José Luis Ábalos y Pedro Sánchez
Ábalos como cutre personaje literario: desde el Tartufo de Moliére al Lazarillo de Tormes
La expresión de la doble vida (y mugrienta, entre prostitutas y latrocinios) que también podría asemejarse a la del shakesperiano Falstaff, pero con la alegría oscura y el ingenio inexistente
Ya hay sentencia del Supremo para el exministro y hombre de confianza de Pedro Sánchez, encargado de defender la moción de censura (motivada por la corrupción: «cosas veredes», en realidad «tenedes», le decía Alfonso VI a El Cid en El poema del Mio Cid) contra Mariano Rajoy.

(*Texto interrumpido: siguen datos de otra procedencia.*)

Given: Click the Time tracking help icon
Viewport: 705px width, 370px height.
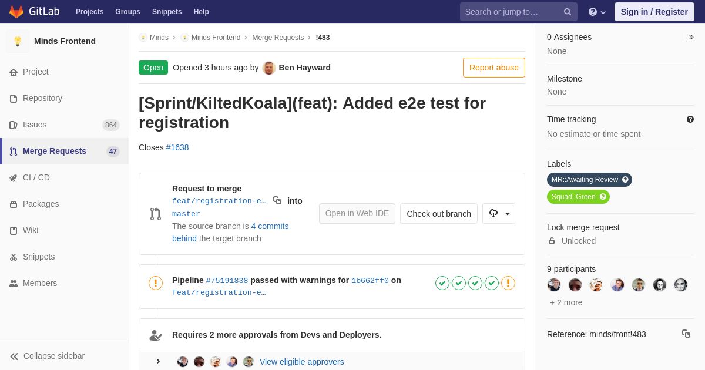Looking at the screenshot, I should click(690, 119).
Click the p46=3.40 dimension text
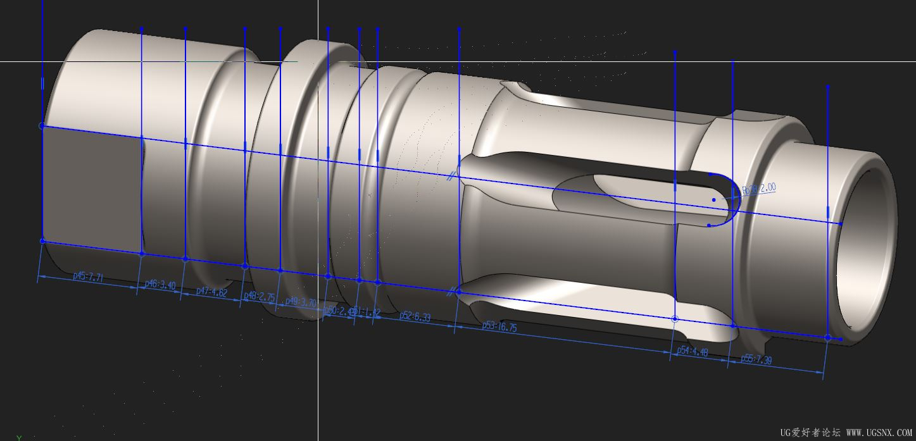The height and width of the screenshot is (441, 916). pos(160,285)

Ha sido condenado a 24 años de prisión por los delitos de organización criminal, cohecho, malversación y tráfico de influencias (19 para su, a su vez, hombre de confianza, Koldo García), lo que representa el trompazo final de la caída del antaño todopoderoso gobernante que trae inevitables referencias, además desde lo cutre y lo rijoso.
Ábalos es el hipócrita como el Tartufo de Moliére, quien se ganaba la confianza de su entorno (en el partido, sobre todo la de Orgón-Sánchez) para medrar. Ninguno de los dos es el mismo en privado y en público, y quién ya no recuerda la tartufada aquella de Ábalos, componiéndose como víctima: «Siento que me enfrento a todo. Vengo solo en mi coche, no tengo secretaria, no tengo a nadie detrás ni al lado...».

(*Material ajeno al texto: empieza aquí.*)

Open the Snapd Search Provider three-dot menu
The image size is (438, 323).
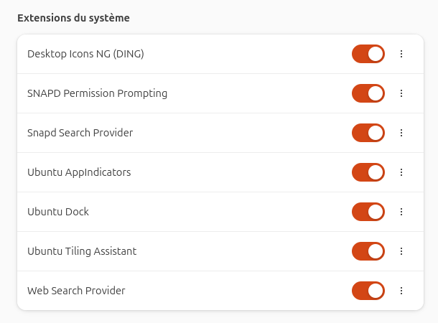tap(401, 133)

La expresión de la doble vida (y mugrienta, entre prostitutas y latrocinios) que también podría asemejarse a la del shakesperiano Falstaff, pero con la alegría oscura y el ingenio inexistente, solo parecido en la particular disipación. Un Falstaff desprovisto de virtudes como un Lazarillo maduro y grueso.
Banda de lazarillos
También tiene su necesaria afinidad con el pícaro de Tormes en esa banda de lazarillos, al servicio del «ciego» Sánchez, que conformaba con Koldo y Cerdán. Pícaros de los bajos fondos, de las cloacas, de los caminos y las fondas (y de las saunas y de los lupanares) de España.

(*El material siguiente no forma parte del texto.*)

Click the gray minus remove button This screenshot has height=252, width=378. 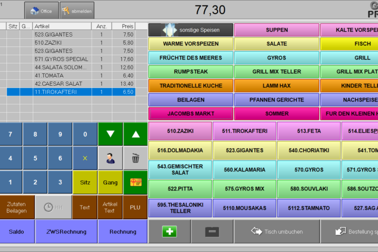[212, 231]
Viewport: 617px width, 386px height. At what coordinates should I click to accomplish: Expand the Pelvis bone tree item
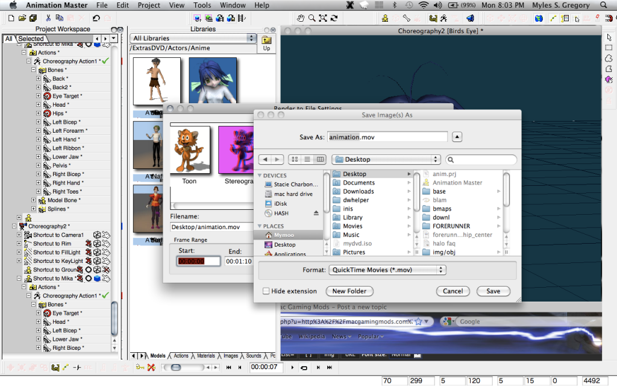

Y en el antiguo acompañamiento perenne al don Quijote vulgar de esta tragicómica (más trágica que cómica) historia como Sancho Panza, pero un Sancho como representación, no de lo real, sino de lo sórdido. Por el arribismo un gran Gatsby político natural de Torrente, taimado y ordinario, que pasó del traje de acomodado Tartufo a la camiseta de un Vincent Vega tarantiniano a la espera del juicio y de una cárcel que se imagina como la de Uno de los nuestros.